Skip to content

debajyotidatta/RecurrentArchitectures

Repository files navigation

Why this? What is the goal?

The goal of this repository is to write all the recurrent architectures from scratch in tensorflow for learning purposes. This is a Work-In-Progress. I plan to implement some more architectures and publish the results and performances for all of them. The inspiration for this post was the last paragraph of this post: Understanding LSTMs Chris Olah mentioned two papers that did extensive study on recurrent architectures and I wanted to implement all the architectures in these two papers. A short Google search resulted that Jim Flemming already did half the work here, so I decided to implement all the remaining architectures of Jozefowicz's paper. (I also updated parts of his code so that all the architectures work in the newest version of tensorflow. Both these papers are fantastic and worth a read. Feel free to send me a pull request if you spot an error and/or find other papers with recurrent architecture variants. As and when time permits, I will implement them. All the implementations are in Tensorflow (0.12).
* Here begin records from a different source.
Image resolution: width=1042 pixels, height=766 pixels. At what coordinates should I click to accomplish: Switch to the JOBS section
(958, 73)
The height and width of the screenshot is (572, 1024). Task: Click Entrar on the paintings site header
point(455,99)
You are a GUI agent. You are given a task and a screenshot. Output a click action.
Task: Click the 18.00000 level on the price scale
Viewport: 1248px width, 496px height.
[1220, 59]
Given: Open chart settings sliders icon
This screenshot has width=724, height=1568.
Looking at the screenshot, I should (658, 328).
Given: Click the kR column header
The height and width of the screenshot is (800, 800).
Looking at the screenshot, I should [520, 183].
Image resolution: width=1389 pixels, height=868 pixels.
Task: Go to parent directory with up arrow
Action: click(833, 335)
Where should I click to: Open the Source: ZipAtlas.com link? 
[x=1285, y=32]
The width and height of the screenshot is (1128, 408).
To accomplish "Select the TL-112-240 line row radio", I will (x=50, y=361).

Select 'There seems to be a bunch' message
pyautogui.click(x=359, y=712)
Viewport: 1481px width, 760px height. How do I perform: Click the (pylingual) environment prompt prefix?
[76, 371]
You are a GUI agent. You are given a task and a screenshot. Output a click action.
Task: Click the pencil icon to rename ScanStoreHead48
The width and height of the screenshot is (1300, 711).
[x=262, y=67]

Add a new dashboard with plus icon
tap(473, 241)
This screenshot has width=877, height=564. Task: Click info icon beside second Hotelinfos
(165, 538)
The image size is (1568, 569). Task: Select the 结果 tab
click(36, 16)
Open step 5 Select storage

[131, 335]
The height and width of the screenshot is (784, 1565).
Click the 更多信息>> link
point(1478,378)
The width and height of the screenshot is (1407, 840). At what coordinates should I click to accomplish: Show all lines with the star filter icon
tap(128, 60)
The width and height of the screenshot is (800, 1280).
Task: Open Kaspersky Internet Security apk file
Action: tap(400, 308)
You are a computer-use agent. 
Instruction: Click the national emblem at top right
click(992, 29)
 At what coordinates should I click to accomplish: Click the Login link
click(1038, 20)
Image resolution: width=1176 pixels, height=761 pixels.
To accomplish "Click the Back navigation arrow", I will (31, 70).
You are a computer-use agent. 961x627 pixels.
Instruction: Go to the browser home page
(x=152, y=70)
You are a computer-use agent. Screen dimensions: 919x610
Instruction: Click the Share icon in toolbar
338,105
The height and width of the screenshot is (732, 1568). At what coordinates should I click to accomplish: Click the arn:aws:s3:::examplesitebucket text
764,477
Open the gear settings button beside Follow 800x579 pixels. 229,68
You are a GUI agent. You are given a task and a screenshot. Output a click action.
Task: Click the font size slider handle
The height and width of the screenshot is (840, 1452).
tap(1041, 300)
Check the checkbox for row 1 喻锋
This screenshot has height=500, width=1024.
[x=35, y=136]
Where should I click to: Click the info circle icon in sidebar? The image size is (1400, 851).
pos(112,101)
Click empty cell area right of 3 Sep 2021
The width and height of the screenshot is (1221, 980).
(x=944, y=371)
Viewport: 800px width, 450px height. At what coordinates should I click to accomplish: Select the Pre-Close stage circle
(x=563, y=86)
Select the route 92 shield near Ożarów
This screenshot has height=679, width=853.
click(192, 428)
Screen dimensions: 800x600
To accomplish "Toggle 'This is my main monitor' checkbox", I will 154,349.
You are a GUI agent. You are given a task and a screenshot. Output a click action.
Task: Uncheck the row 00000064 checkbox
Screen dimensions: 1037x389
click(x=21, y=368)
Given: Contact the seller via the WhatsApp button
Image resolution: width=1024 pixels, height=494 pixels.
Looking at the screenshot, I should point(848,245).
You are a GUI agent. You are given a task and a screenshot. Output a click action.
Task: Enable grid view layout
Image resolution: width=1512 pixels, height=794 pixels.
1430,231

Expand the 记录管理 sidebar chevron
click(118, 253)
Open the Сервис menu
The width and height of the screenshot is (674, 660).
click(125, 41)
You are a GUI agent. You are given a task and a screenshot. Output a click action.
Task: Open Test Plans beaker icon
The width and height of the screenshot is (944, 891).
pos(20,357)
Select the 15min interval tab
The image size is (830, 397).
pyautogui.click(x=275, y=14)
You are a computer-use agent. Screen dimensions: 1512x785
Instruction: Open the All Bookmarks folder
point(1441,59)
Deep Learning Recurrent Architectures

This was mainly because I wanted to learn the actual implementations of various recurrent neural network architecures and implement them from scratch without using pre defined lstm, gru etc. This is directly a fork of LSTM Network Variants, with the code changes to run on the most recent version of tensorflow. (0.12.0 as of this writing). I will keep this repositiory upto date with the new changes.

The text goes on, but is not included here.